Each year, about 70 percent of IE Pre Graduate School interns are underrepresented minorities, first-generation or economically disadvantaged students; approximately 35 percent are Hispanic or African-American. Of the spring 2013 undergraduate IE cohort of 180 students, one third are Hispanic, compared to a university-wide percentage of 18. Similarly, although only 4.5 percent of University of Texas students are African-American, 16 percent of IE students this spring are from an African-American background.
Interns report that, for the first time in their undergraduate career, a “space” existed to reflect upon the role education plays in meeting their goals. IE empowered them to view academic disciplines not as artificial containers in which students are housed, but as lenses through which to clarify their visions and as tools by which their goals might be realized.
Especially exciting is the fact that about 50 percent of IE Pre Graduate School interns pursue graduate study following completion of their baccalaureate degree. No wonder this initiative received an “Examples of Excelencia” Award as top program for graduate institutions in the United States. In the words of Stanford President John Hennessy, “UT’s Intellectual Entrepreneurship project (IE) is a leader nationally. It provides best practices in promoting diversity in the academy, especially in attracting students to the critical areas of science and technology.”
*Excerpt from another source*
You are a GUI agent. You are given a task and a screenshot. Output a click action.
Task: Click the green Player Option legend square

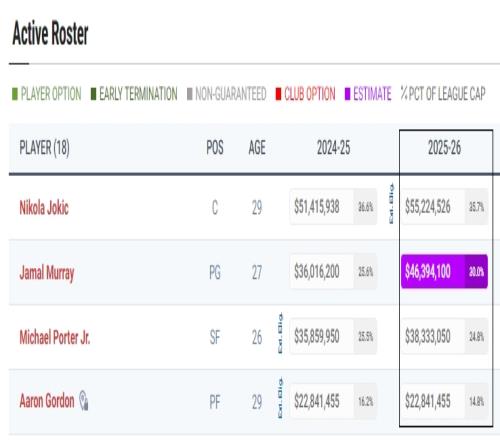[x=15, y=94]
The value of IE as a mechanism for increasing diversity inheres in its capacity to allow students to become entrepreneurs — to discover otherwise unobserved connections between academe and personal and professional commitments. This potential owes to the fact that IE does not segregate intellectual, personal and professional development, as is the case on most college campuses today; intellectual, personal and professional development are linked parts of an entrepreneurial approach to learning.
IE’s potential to increase diversity in the post-Fisher era is not limited to graduate education. Based on a pilot project with local area middle and high school students, we have learned that IE has the capacity to expand the number of underrepresented minority students who attend college.
Going beyond traditional recruitment and affirmative action programs, IE empowers students to discover their passions and produce an entrepreneurial plan enabling them to construct a pathway to college. To increase diversity in a race-neutral era, we must expand the undergraduate applicant pool, and one way to do that is to enable students to see the connections between their professional aspirations and education — something at the core of IE’s approach to education in the past 15 years.
From IE we have learned that to increase diversity, the applicant pool must be expanded; education must be made transparent and relevant. Moreover, entrepreneurial education and experiences must be available for students at all levels, enabling them to discover how education brings their visions to fruition. Entrepreneurial learning begins with students’ curiosities and goals driving their lives, challenging them to own and be accountable for their educational choices and intellectual development.
Richard A. Cherwitz is a professor in the Department of Communication Studies (and in the Department of Rhetoric and Writing) at the University of Texas at Austin and the founder and director of the Intellectual Entrepreneurship Consortium (IE) in the Office of the Vice President for Diversity & Community Engagement (DDCE).